— INFORMATION SUPPLIED —
>>>

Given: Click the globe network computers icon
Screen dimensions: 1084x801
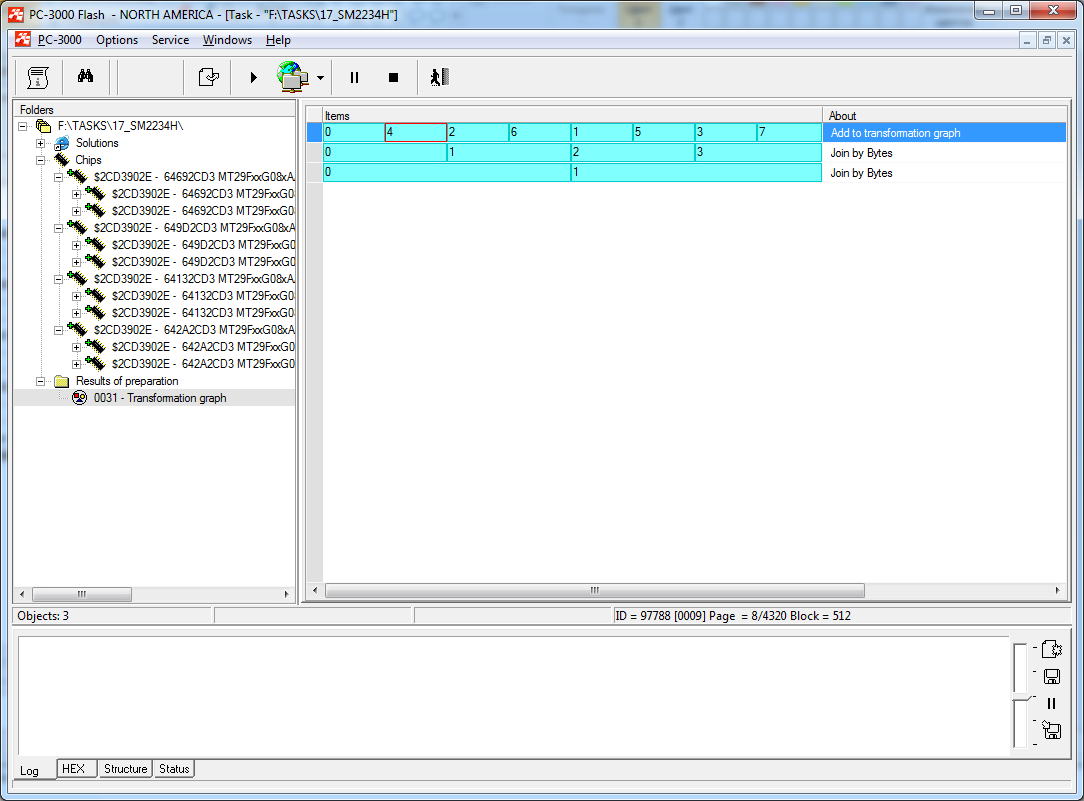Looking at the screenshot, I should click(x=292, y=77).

<<<
>>>

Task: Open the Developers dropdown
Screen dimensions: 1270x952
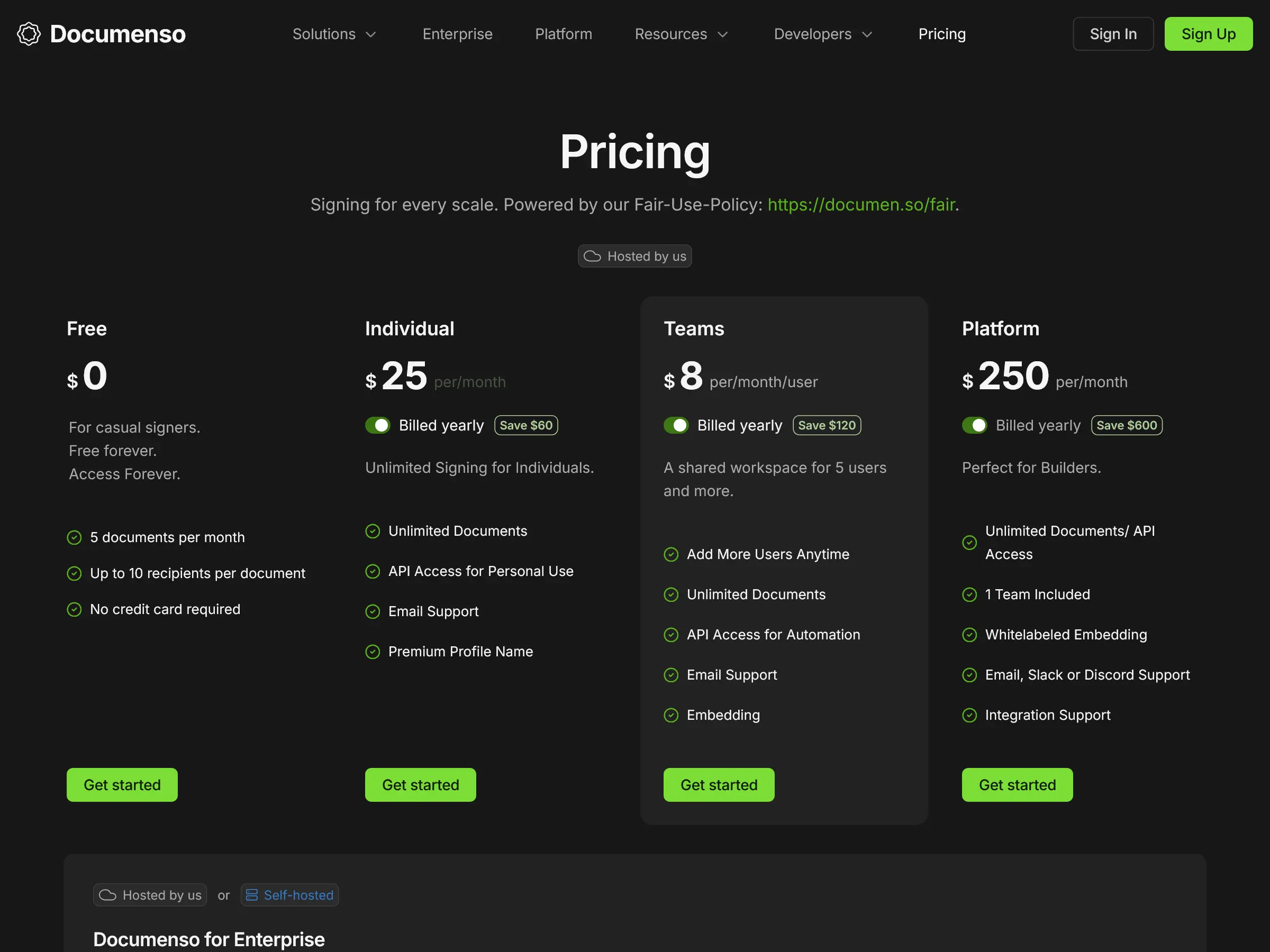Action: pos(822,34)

<<<

— WHAT IS NEEDED —
Which lines in the records contain the word "dimensions", with case counting? Identify each one and copy it in full.

— OUTPUT FOR THIS EXERCISE —
Screen dimensions: 1084x801
Screen dimensions: 1270x952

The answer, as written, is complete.